● SELECTED PASSAGE
— BEGIN —

Sun Feb 02 2025 14:34 Beautiful Soup 4.13.0:
After a beta period lasting nearly a year, I've released the biggest update to Beautiful Soup in many years. For version 4.13.0 I added type hints to the Python code, and in doing so uncovered a large number of very small inconsistencies in the code. I've fixed the inconsistencies, but the result is a larger-than-usual number of deprecations and changes that may break backwards compatibility.
The CHANGELOG for 4.13.0 is quite large so I'm writing this blog post to highlight just the most important changes, specifically the changes most likely to make you need (or want) to change your code.
Deprecations and backwards-incompatible changes
DeprecationWarning
is issued on use for every deprecated method, attribute and class from the 3.0 and 2.0 major versions of Beautiful Soup. These have been deprecated for at least ten years, but they didn't issue DeprecationWarning
when you tried to use them. Now they do, and they're all going away soon.
- This version drops support for Python 3.6, which went EOL in December 2021. The minimum supported major Python version for Beautiful Soup is now Python 3.7, which went EOL in June 2023.
- The storage for a tag's attribute values now modifies incoming values
to be consistent with the HTML or XML spec. This means that if you set an
attribute value to a number, it will be converted to a string
immediately, rather than being converted when you output the document.
More importantly for backwards compatibility, setting an HTML
attribute value to True
will set the attribute's value to the
appropriate string per the HTML spec. Setting an attribute value to
False or None will remove the attribute value from the tag
altogether, rather than (effectively, as before) setting the value
to the string "False"
or the string "None"
.
This means that some programs that modify documents will generate
different output than they would in earlier versions of Beautiful Soup,
but the new documents are more likely to represent the intent behind the
modifications.
To give a specific example, if you have code that looks something like this:
checkbox1['checked'] = True
checkbox2['checked'] = False
Then a document that used to look like this (with most browsers
treating both boxes as checked):
<input type="checkbox" checked="True"/>
<input type="checkbox" checked="False"/>
Will now look like this (with browsers treating only the first box
as checked):
<input type="checkbox" checked="checked"/>
<input type="checkbox"/>
You can get the old behavior back by instantiating a TreeBuilder
with attribute_dict_class=dict
, or you can customize how Beautiful Soup
treats attribute values by passing in a custom subclass of dict
.

— END —

● CHALLENGE 1
Output the passage of the Beautiful Soup 4.13.0 post from "More importantly for" up to and including "modifications.", copied exactly.

● MATERIAL FOR THIS TASK
— BEGIN —

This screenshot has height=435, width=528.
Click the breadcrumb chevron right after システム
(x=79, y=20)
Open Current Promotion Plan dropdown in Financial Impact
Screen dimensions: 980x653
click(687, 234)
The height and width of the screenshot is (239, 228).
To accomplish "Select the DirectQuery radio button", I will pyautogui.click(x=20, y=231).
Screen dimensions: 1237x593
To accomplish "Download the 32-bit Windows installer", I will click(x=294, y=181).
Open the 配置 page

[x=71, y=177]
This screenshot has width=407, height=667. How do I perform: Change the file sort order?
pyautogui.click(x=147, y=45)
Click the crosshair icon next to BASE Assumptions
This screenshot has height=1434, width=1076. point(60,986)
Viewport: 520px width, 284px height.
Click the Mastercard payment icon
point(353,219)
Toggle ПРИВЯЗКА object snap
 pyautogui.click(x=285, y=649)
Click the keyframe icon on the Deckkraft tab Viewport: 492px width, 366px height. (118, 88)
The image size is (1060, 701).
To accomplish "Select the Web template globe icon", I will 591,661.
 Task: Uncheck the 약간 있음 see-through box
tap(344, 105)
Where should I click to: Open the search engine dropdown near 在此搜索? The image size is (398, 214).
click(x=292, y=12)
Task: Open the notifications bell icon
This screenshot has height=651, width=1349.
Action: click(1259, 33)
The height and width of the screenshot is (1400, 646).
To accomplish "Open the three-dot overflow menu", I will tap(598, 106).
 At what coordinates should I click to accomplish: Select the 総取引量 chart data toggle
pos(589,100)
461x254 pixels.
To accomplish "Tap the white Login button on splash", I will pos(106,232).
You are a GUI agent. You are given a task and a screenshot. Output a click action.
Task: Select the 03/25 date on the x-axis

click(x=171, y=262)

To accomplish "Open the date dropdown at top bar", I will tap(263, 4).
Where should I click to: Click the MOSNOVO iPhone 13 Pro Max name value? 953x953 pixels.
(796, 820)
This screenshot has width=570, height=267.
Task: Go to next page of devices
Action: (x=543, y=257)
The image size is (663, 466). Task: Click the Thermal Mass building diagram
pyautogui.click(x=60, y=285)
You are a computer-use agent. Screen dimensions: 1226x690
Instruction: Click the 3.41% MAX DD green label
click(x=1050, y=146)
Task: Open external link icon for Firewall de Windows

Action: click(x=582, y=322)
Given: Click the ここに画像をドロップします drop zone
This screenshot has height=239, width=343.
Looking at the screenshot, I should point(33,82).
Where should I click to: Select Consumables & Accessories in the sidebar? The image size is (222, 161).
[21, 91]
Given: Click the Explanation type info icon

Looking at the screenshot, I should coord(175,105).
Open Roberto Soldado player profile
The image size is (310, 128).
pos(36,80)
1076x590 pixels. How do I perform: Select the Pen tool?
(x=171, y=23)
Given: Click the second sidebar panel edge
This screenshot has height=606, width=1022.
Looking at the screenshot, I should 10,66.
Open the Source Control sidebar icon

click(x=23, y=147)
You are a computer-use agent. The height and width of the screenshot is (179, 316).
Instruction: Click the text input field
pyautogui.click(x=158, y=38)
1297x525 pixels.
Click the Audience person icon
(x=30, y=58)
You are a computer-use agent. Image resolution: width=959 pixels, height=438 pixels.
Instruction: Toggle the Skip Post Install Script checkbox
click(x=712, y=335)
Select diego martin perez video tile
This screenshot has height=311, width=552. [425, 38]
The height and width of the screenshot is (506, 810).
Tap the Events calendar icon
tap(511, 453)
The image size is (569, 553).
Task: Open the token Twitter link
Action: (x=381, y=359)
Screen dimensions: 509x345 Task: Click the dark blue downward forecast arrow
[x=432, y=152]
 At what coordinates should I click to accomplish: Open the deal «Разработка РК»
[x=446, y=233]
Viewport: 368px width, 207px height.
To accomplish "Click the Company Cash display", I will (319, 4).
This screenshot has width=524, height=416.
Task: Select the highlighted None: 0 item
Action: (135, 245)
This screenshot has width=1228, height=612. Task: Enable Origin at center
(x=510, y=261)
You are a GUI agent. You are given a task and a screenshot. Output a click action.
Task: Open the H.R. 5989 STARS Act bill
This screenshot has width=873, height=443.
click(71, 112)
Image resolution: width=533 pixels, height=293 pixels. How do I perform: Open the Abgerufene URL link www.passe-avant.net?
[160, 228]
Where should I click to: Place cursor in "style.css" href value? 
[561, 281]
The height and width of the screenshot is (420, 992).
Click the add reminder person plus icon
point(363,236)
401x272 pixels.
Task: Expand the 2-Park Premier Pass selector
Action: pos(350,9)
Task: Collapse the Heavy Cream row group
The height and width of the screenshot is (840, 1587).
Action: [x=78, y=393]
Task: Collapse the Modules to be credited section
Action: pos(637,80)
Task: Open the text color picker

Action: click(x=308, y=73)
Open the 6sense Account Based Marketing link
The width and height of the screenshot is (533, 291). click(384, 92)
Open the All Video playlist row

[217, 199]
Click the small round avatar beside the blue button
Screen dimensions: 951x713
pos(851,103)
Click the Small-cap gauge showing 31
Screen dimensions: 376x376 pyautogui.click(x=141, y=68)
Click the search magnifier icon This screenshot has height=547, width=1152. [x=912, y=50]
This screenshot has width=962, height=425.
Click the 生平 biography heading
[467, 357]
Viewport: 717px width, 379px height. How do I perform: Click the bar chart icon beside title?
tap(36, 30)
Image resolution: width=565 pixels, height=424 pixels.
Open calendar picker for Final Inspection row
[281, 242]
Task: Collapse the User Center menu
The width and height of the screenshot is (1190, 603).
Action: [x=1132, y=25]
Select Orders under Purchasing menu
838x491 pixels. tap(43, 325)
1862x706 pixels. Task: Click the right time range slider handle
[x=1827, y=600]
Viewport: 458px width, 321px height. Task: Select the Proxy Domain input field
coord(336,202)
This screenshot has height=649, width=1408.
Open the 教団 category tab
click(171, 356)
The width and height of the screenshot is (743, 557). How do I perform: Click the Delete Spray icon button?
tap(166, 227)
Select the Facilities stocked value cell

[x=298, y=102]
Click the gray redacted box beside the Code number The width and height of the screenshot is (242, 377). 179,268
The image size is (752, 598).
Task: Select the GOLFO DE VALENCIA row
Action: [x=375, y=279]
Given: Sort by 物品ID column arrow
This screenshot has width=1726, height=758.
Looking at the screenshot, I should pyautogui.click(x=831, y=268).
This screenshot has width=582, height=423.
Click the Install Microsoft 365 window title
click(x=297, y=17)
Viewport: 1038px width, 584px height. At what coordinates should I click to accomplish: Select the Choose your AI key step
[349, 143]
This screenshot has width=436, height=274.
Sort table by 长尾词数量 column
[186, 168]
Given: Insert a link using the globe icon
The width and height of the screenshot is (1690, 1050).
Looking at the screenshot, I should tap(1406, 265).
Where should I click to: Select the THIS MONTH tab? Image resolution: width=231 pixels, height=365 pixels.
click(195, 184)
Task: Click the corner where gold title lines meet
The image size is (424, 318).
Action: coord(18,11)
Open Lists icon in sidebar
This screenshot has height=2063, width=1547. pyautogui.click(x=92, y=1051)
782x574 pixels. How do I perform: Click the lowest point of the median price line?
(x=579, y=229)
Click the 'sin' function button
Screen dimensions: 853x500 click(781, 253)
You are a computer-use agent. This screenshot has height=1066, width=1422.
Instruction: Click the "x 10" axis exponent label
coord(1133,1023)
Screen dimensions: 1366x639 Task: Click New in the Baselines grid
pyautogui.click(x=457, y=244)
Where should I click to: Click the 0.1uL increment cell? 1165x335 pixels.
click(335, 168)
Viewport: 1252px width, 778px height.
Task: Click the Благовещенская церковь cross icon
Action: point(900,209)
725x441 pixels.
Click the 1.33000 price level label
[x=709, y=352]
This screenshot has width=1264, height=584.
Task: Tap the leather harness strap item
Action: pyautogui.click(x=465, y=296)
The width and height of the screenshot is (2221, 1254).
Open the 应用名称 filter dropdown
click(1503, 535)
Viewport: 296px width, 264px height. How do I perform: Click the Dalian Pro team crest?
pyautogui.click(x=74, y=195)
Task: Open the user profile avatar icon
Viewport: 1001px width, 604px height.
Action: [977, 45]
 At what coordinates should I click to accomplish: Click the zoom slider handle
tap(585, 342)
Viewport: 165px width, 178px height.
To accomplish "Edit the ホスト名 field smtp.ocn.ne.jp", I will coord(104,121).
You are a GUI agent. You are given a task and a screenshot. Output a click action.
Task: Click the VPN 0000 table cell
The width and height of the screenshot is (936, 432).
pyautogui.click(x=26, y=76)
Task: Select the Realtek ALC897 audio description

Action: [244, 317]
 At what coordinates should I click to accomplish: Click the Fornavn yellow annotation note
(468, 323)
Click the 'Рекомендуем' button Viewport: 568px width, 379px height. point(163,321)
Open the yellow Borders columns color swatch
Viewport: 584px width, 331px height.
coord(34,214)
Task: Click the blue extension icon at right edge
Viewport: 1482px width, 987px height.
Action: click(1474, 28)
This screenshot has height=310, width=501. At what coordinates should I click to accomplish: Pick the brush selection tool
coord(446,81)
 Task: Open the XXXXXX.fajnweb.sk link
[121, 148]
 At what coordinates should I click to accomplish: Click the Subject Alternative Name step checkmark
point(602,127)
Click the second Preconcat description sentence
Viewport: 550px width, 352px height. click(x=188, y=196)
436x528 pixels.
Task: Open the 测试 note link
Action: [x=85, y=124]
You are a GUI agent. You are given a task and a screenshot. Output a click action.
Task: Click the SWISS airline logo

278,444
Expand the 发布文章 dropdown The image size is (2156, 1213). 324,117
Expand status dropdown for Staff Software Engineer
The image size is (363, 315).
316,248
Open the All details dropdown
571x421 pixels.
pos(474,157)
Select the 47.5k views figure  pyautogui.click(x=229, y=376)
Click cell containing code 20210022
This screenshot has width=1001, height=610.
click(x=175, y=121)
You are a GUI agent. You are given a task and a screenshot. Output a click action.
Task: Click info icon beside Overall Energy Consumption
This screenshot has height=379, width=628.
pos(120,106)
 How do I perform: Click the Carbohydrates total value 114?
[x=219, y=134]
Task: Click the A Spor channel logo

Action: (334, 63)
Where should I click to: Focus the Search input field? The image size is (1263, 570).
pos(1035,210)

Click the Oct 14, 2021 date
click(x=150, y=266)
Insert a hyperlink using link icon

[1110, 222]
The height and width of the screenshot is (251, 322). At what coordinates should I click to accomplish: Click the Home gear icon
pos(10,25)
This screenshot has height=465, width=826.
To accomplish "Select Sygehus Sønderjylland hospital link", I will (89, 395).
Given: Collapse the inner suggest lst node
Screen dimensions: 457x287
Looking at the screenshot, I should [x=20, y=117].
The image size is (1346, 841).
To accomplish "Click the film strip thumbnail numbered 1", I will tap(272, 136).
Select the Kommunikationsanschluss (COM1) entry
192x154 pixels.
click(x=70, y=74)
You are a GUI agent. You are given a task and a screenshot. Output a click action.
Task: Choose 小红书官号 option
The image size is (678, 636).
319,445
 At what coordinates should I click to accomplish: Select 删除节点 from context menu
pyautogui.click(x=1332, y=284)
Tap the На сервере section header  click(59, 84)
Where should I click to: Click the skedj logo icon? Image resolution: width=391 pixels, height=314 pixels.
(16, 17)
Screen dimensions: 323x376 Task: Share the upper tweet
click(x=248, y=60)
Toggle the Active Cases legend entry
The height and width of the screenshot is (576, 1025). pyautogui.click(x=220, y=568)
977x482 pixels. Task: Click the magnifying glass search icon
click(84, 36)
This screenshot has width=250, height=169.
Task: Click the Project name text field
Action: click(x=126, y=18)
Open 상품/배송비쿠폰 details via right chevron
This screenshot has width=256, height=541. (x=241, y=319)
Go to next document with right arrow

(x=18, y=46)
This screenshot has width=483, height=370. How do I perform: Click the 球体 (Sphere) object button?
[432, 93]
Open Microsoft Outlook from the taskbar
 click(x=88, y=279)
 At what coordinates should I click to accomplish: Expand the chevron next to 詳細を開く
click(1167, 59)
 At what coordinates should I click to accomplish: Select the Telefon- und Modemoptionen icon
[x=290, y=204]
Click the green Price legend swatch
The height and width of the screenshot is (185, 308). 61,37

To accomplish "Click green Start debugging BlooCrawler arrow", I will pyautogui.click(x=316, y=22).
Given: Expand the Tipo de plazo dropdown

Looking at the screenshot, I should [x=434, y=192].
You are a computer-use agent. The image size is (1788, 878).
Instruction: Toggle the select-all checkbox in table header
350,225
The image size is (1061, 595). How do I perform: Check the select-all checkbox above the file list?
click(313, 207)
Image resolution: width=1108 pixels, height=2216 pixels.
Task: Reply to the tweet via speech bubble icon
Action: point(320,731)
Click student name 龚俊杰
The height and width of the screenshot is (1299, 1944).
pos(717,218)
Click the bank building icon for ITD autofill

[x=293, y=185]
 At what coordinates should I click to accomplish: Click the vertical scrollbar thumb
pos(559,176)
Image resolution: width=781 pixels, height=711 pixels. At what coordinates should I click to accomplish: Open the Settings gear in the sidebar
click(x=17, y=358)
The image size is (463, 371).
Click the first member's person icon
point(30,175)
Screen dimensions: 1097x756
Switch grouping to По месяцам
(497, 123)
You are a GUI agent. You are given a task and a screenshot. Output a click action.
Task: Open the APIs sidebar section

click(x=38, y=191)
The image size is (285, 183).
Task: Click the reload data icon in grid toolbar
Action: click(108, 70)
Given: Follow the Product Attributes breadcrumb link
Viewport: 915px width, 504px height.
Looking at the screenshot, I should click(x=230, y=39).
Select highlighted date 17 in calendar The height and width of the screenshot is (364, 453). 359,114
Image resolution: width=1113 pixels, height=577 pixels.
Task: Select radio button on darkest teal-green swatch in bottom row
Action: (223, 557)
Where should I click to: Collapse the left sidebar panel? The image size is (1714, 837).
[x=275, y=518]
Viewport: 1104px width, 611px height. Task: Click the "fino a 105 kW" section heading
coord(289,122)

— END —

● CHALLENGE 2
In the entries, take the lines from the one with "Task: Select the Realtek" up to and including the one with "Action: click(1474, 28)", and give them as a JSON list of strings with one string per line. Leave out blank lines.

● WRITTEN ANSWER 1
More importantly for backwards compatibility, setting an HTML
attribute value to True
will set the attribute's value to the
appropriate string per the HTML spec. Setting an attribute value to
False or None will remove the attribute value from the tag
altogether, rather than (effectively, as before) setting the value
to the string "False"
or the string "None"
.
This means that some programs that modify documents will generate
different output than they would in earlier versions of Beautiful Soup,
but the new documents are more likely to represent the intent behind the
modifications.

● WRITTEN ANSWER 2
[
  "Task: Select the Realtek ALC897 audio description",
  "Action: [244, 317]",
  " At what coordinates should I click to accomplish: Click the Fornavn yellow annotation note",
  "(468, 323)",
  "Click the 'Рекомендуем' button Viewport: 568px width, 379px height. point(163,321)",
  "Open the yellow Borders columns color swatch",
  "Viewport: 584px width, 331px height.",
  "coord(34,214)",
  "Task: Click the blue extension icon at right edge",
  "Viewport: 1482px width, 987px height.",
  "Action: click(1474, 28)"
]